IMRT has almost completely replaced CRT as the form of EBRT used in prostate cancer treatment. As of 2008, IMRT is used more often than CRT whether patients are receiving EBRT alone or in combination with other therapies. In fact, the shift toward IMRT has been associated with a move toward more EBRT as monotherapy--IMRT alone or CRT alone was used in 63.6 percent of patients in 2006 but 68.2 percent in 2008. Over the same time period, the use of brachytherapy decreased, both in men receiving CRT + brachytherapy and brachytherapy alone. The only brachytherapy use that increased was IMRT + brachytherapy.
The shift toward IMRT has not occurred as rapidly in some groups. Older patients, blacks, American Indians, and men receiving State assistance continue to receive CRT more frequently than their peers. This may reflect poorer access to care, including new technologies, among disadvantaged groups.
The Midwest has also been slower to adopt IMRT than other regions. However, a comparison of IMRT use across the United States between 2006 and 2008 points to greatly expanding use through the central Midwest, including Kansas, Iowa, and Indiana.

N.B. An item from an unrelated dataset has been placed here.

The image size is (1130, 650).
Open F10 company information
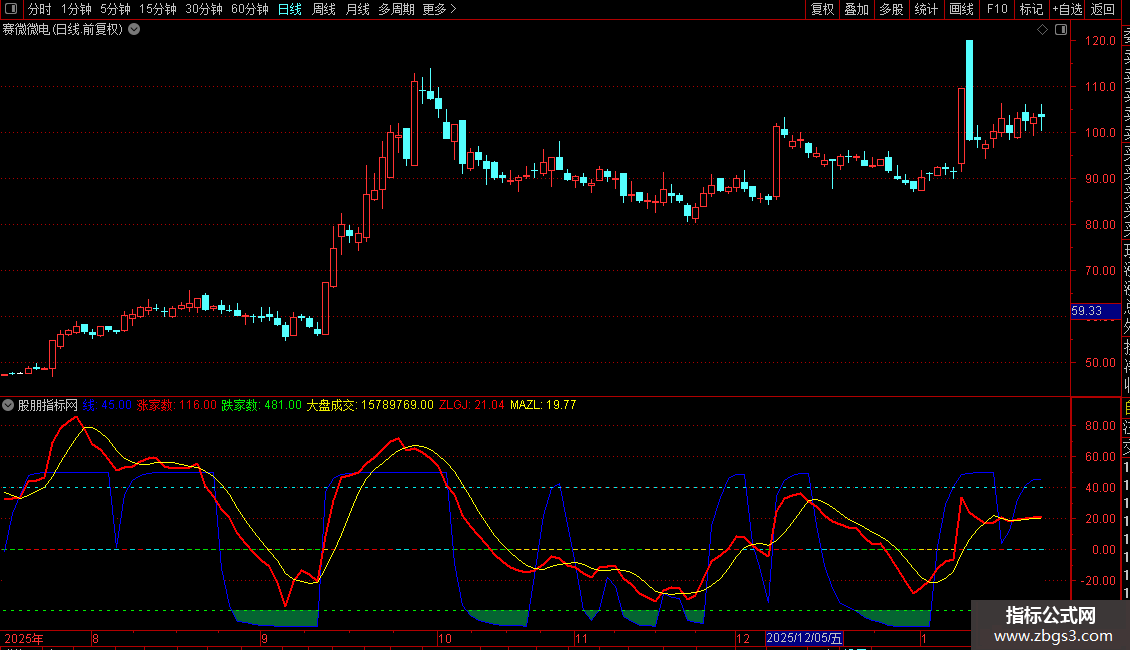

Given the large-scale conversion to IMRT, it seems unlikely that physician groups are using both CRT and IMRT in their treatment of prostate cancer. If CRT becomes less accessible, we may expect IMRT use to increase in other tumors, perhaps even in tumors where the indications for IMRT are not very strong (i.e., where the risk of adjacent organ toxicity is not as critical as in prostate cancer). Monitoring IMRT use should be a priority for these other cancers as well as for groups of prostate cancer patients and patients in areas of the country that have been slower to adopt this new technology.